The Workers World Party 2016 election campaign issued a July 12 statement entitled “Defend Black Lives Matter, end the police war on Black and Brown people.” It reads in part: “In the aftermath of the Dallas shootings of police, the capitalist political establishment has so far not been able to freeze out or push back the movement. It’s not that they haven’t tried. The pro-cop talking heads have been all over the media trying to blame and demonize the movement for cops killed in Dallas.”

The statement reinforced the fact that neither Trump nor the liberal facade of Hillary Clinton or even the ongoing police war have held back or silenced the Black Livers Matter struggle or diminished its impact on other sectors of U.S. society that have influence on the masses.

Seattle Storm player Sue Bird posted this with a quote from Martin Luther King, Jr.: “There comes a time when silence is betrayal.”

Seattle Storm player Sue Bird posted this with a quote from Martin Luther King, Jr.: “There comes a time when silence is betrayal.”

Take sports. Professional athletes have been vocal, especially on social media, about police brutality. These include National Basketball Association players Carmelo Anthony, Chris Paul, Dwyane Wade and LeBron James. Quarterback Colin Kaepernick characterized the murder of Alton Sterling as a “lynching.”

But the action that has rightfully garnered the most recent attention in the sports world and social media came from team members in the Women’s National Basketball Association. Following the Dallas shootings, members of the New York Liberty, Indiana Fever and Phoenix Mercury teams wore warm-up black T-shirts that listed the names of Alton Sterling and Philando Castile, along with Black Lives Matter, on the back along with #Dallas5 in smaller type. On the front, the shirts read “Change Starts with Us.”

Citing a violation of league rules and uniform guidelines, the WNBA hierarchy fined the Liberty, Fever and Mercury teams $5,000 each and fined individual players $500 apiece. Once the fines were announced, players from the Liberty and the Fever carried out a “media blackout” protest — they would only take questions from the media about Black Lives Matter and their actions, not about basketball. They also created the hashtag #Wewillnotbesilenced.

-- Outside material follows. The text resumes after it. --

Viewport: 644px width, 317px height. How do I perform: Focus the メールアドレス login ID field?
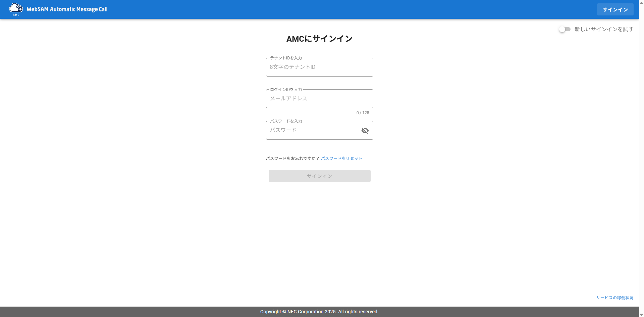[319, 99]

When these players refused to back down, a groundswell of support exploded for them, especially on social media inside and outside the WNBA, mainly around BLM. While the WNBA is over 70 percent African American, high-profiled white players such as Sue Bird and Breanna Stewart from the Seattle Storm expressed solidarity on their Twitter feeds with #Black Lives Matter and quoted Dr. Martin Luther King’s statement: “There comes a time when silence becomes betrayal.” The Minnesota Lynx and Washington Mystics players also voiced their support for their fined sisters.

Carmelo Anthony said the fines were unjust, and the National Action Network volunteered to pay them.  With so much outrage building for these players’ right to free speech, the president of the WNBA, Lisa Borders, announced July 23 that all fines would be rescinded.

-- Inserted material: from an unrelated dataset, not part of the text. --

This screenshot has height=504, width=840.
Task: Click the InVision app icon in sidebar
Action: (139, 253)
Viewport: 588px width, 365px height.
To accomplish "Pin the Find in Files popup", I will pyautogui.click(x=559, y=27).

Many asked the important question: Would these athletes have been fined at all if the issue of BLM had not been raised so prominently, as opposed to violence in general?

“It’s a huge win overall,” said Fever All-Star Tamika Catchings, president of the players’ union. “I think more than anything I told [Borders] at times you’re going to agree to disagree. With this, I’m really proud of the players standing strong and for utilizing their voices. Change starts with us. We have a social responsibility as well.” (espn.com, July 23)

Whether it’s with direct action by shutting down interstates or police stations on the part of young Black activists or on the courts, athletes are using these arenas for their voices to be heard. And no one is waiting to see who wins the White House. They’ll keep building a movement against unjust killings and racial profiling in general by the police.

Moorehead is the 2016 presidential candidate of Workers World Party.